In mind-bending trio Dog Rising, Clara Furey explores contactless shocks and hypnotic repetition

Plastic orchid factory presentation features an electro-immersive soundtrack and red-tinged lighting

Dog Rising. Photo by Mathieu Verreault

 
 
 

Plastic orchid factory presents Dog Rising at the Roundhouse Community Arts & Recreation Centre on January 12 at 7 pm

 

EDIFYING SHOCKS, bone-penetrating pulsations, and empathetic energy are just a few of the tangible qualities Clara Furey has injected into her hypnotic trio Dog Rising.

The Québécoise choreographer of Bent Hollow Compagnie began creating the piece in 2020, during the thick of the pandemic, so there’s no physical contact whatsoever between dancers Baco Lepage-Acosta, Be Heintzman Hope, and Brian Mendez.

Furey dove into a mind-bending exploration of how to make it appear as if a person had been touched without actually touching them. One dancer would let their movement flow from their body and ripple through space like an invisible wave until it reached the next body, creating a reactive hit. Persistence and repetition are key to this imagery, the choreographer says.

“One of the starting impulses of creating Dog Rising was about how to build the skeleton stronger—how to find a gestuelle, or a physical material, that we would be giving to the skeleton,” she tells Stir over a Zoom call. She’s speaking from up north of her home in Montreal, where she’s taking a winter vacation before making the trek to Vancouver for Dog Rising, which had a major showing at ImPulsTanz – Vienna International Dance Festival last summer.

 

Clara Furey. Photo by Guillaume Simoneau

 

Furey began her artistic journey not as a dancer, but as a musician. She studied formally in classical music at the historical Conservatoire National Supérieur de Musique et de Danse de Paris, and launched briefly into singing and songwriting as a young adult before training in dance at the École de danse contemporaine de Montréal. Furey’s work also spans into film acting.

Her pivot from music to dance came naturally as a person who is artistically inclined across disciplines.

“It was really a need regarding who I was mentally,” Furey shares. “I think piano playing is a very lonely thing, and I wanted to be more in groups. But also I needed to move very, very basically. And my love for dance definitely came from my love for music, you know? I’d be somebody that’d go out dancing to really good DJs. I think moving was a healthy way for me to canaliser my energy, like to hold my energy, and I felt I could continue my love for music through dance.”

In the vein of melding art forms, Furey’s commissioned solo When Even The pulled inspiration from Canadian singer-songwriter Leonard Cohen’s unfinished poetry. At a Musée d’art contemporain de Montréal exhibition devoted to the late icon, she performed the work 90 times from November 2017 to April 2018 next to Coaxial Planck Density—a lead sculpture of a dead body by British visual artist Marc Quinn.

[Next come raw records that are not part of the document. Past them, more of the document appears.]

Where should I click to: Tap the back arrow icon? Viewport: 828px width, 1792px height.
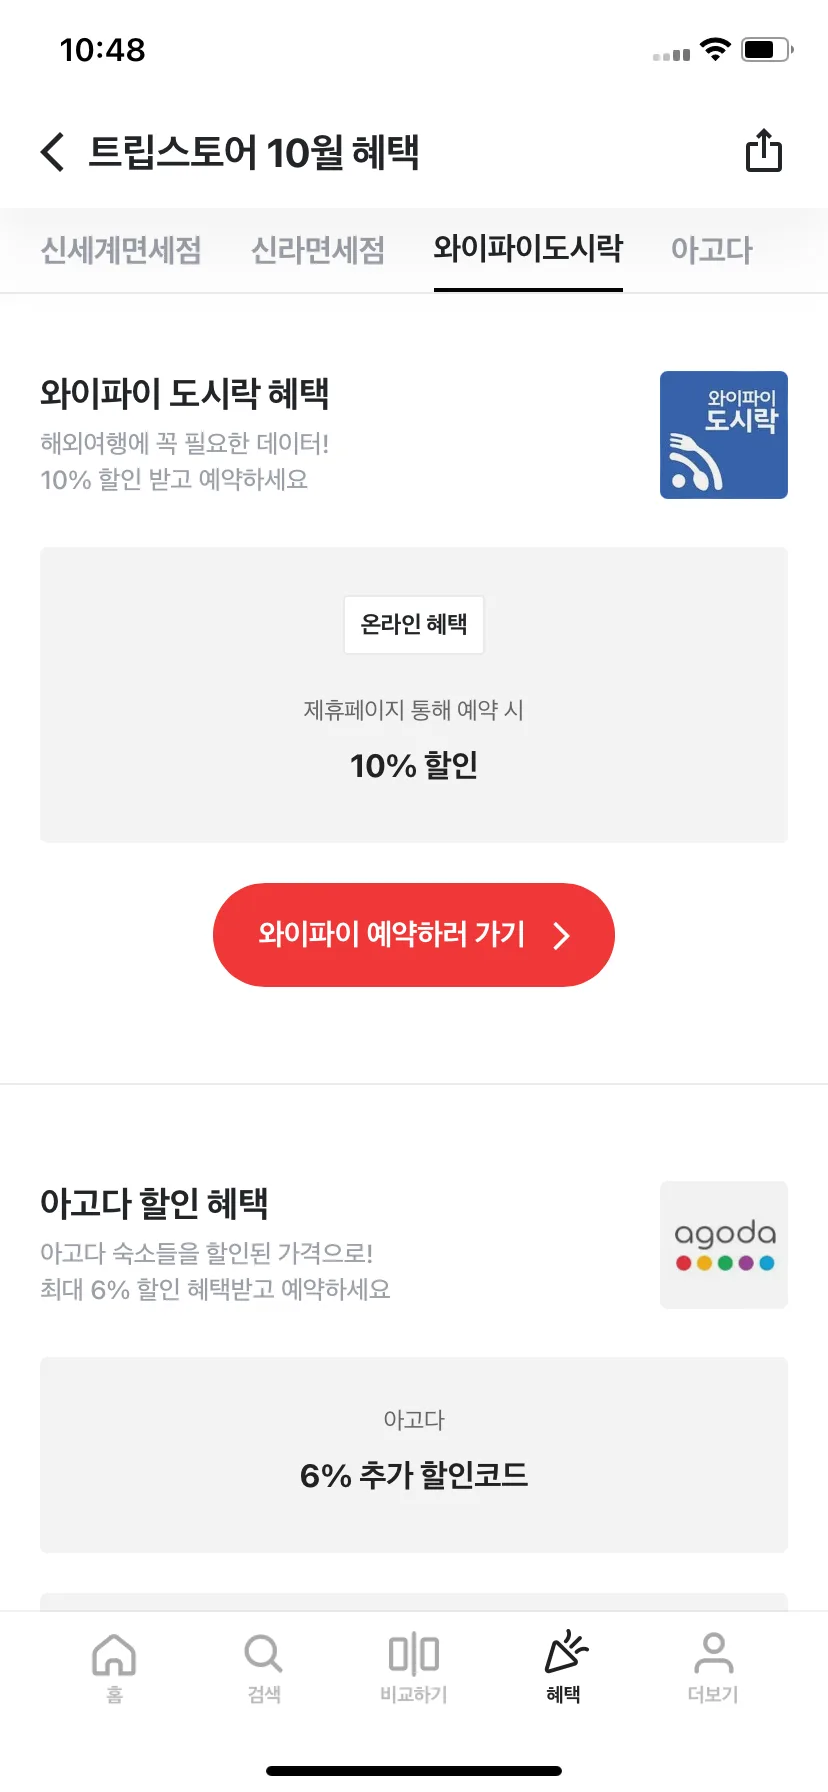pos(53,152)
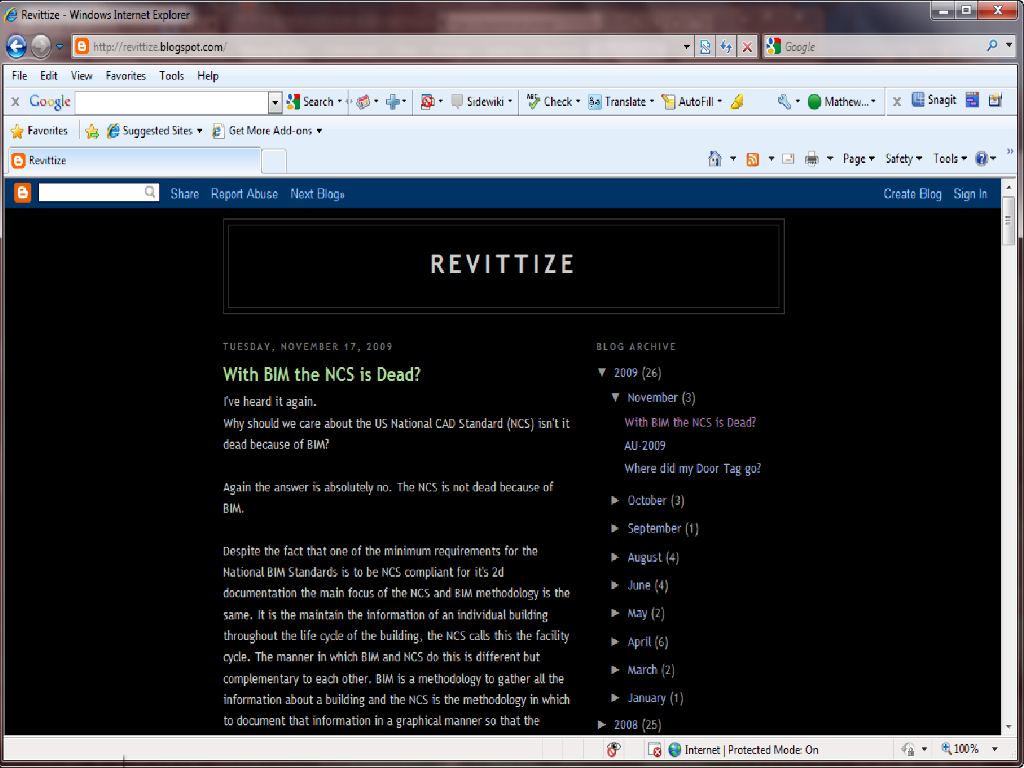
Task: Click the RSS feeds icon
Action: [x=752, y=159]
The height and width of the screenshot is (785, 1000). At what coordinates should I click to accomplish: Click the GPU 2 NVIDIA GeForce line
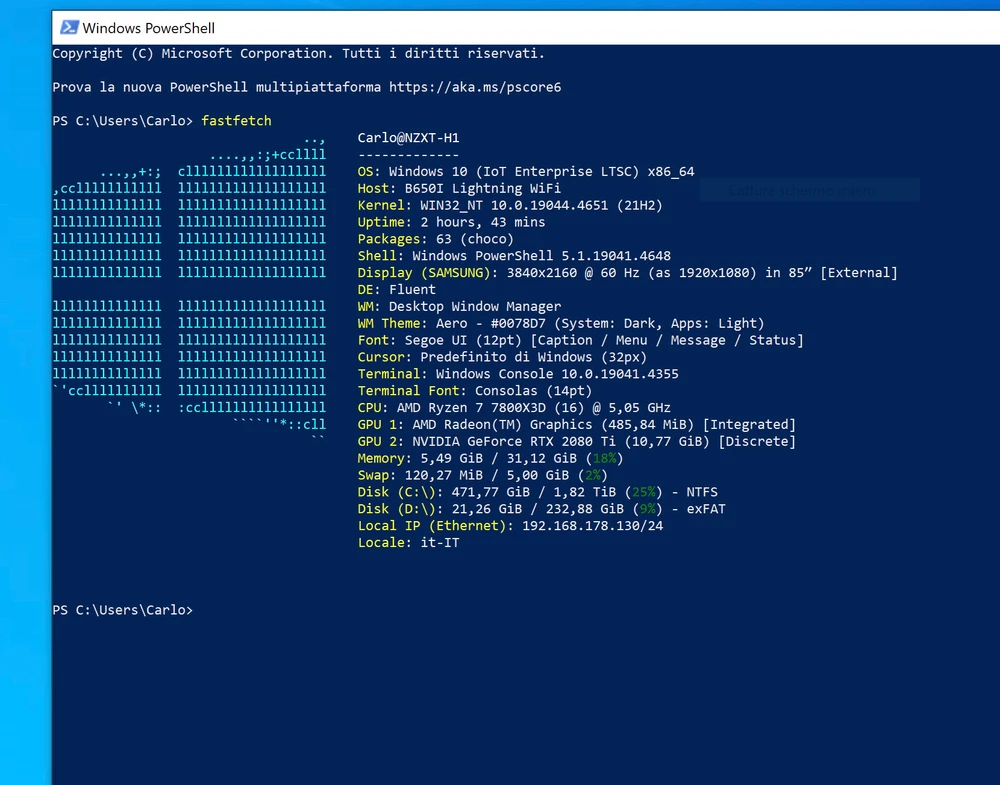pos(576,441)
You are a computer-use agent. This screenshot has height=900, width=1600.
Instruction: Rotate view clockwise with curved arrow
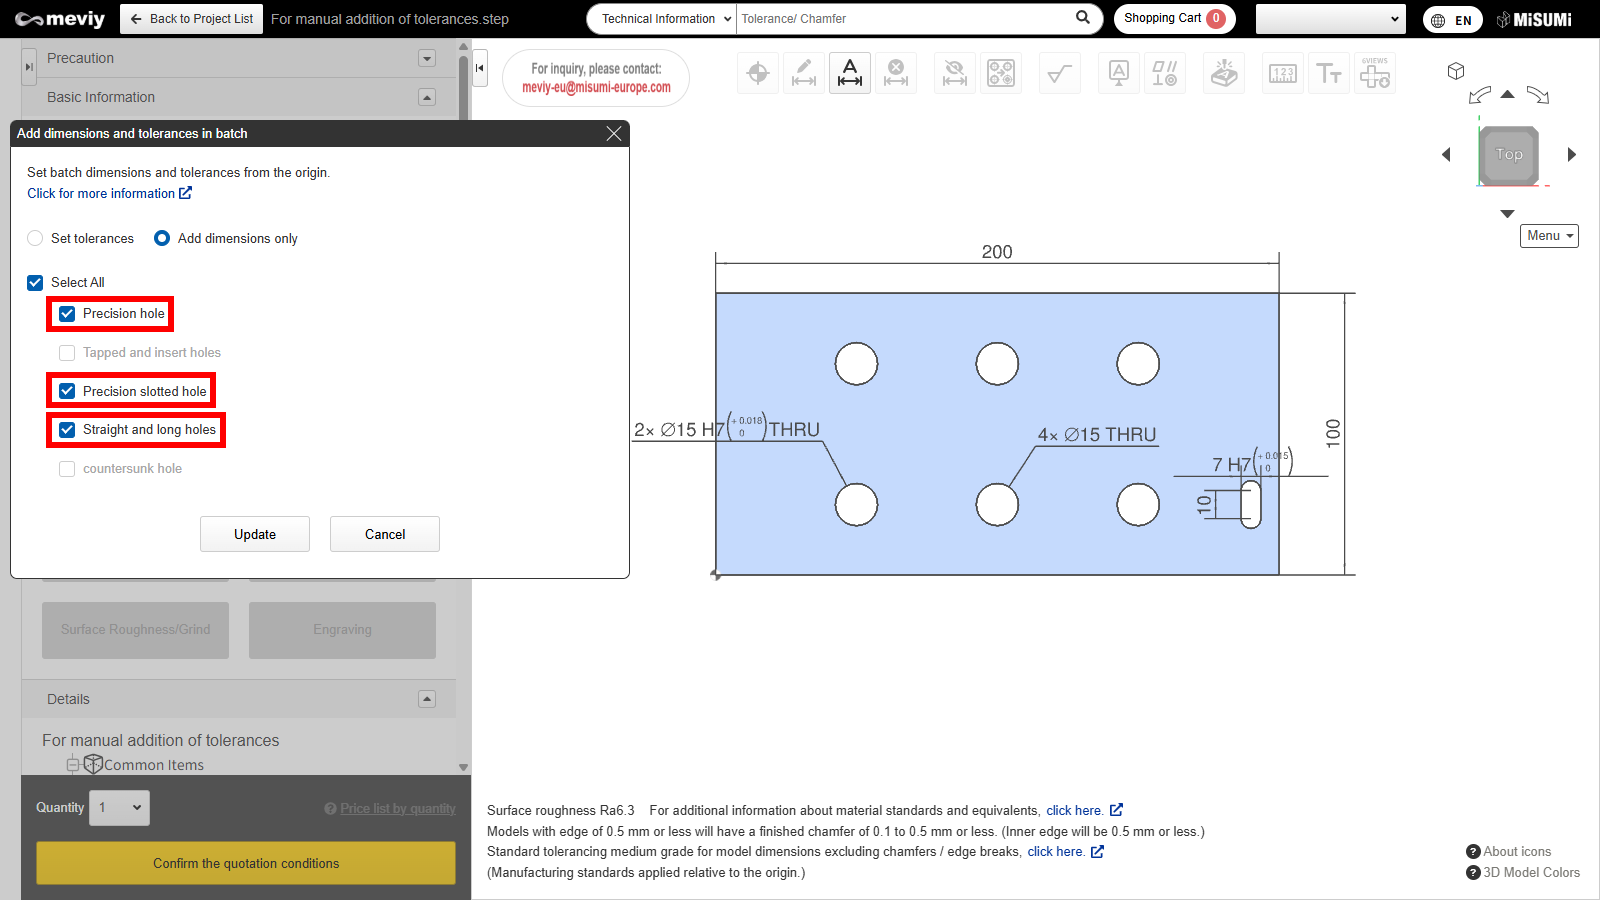[x=1538, y=95]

“I don’t really draw a strong boundary between both mediums,” Furey says of dance and music. She also choreographed Rather a Ditch in 2019 for French-Canadian actress Céline Bonnier, an existential solo based on Steve Reich’s 1988 composition Different Trains.

 
“Music always holds a really big part of all the work I do....I feel like sound is the architecture of the room.”
 

Furey’s first piece as a solo artistic director was 2017’s Cosmic Love, a mindful investigation into vibrations, shared energy, and weightlessness. In a way, this exploration was the starting point for Dog Rising, adopting a more wide-ranging movement style.

“Definitely, at times, it can look mechanical,” Furey says. “Sometimes it looks more sexual depending on where in the body you’re getting the hit from. At times it can look like grooving you would do on a dance floor, but it’s so persistent that eventually it doesn’t look like someone on a dance floor. I could say it’s all of these rhythmical chest-openers and pelvis-givers.”

The physicality of Dog Rising is very much intertwined with the soundtrack, which hits close to home for Furey—it’s by her brother, Tomas Furey, with whom she frequently collaborates (he’s behind the music for Cosmic Love, too).

Trained in electro-acoustic instrumentations, Tomas weaves together layers of articulated beats in Dog Rising to create a percussive soundscape. Combined with predominantly red-tinged lighting, the music creates a mesmerizing experience for viewers. It’s as integral to the piece as the dance movement itself.

“Music always holds a really big part of all the work I do,” Furey says. “And in certain ways, I feel like sometimes the dance is also just about embodying this kind of electro-immersive sound, because it’s very much part of artistically what I adore.

“I’ve always so far worked with zero scenography, nothing in the space, and I feel like sound is the architecture of the room, you know? It really feels like sound takes so much space in this kind of work,” she continues. “You know that feeling with sound that you can feel in a big church, or in a dark cavern—how sound can create rooms? I feel like there’s a lot of space in this work, and the way I work, for sound to do that.”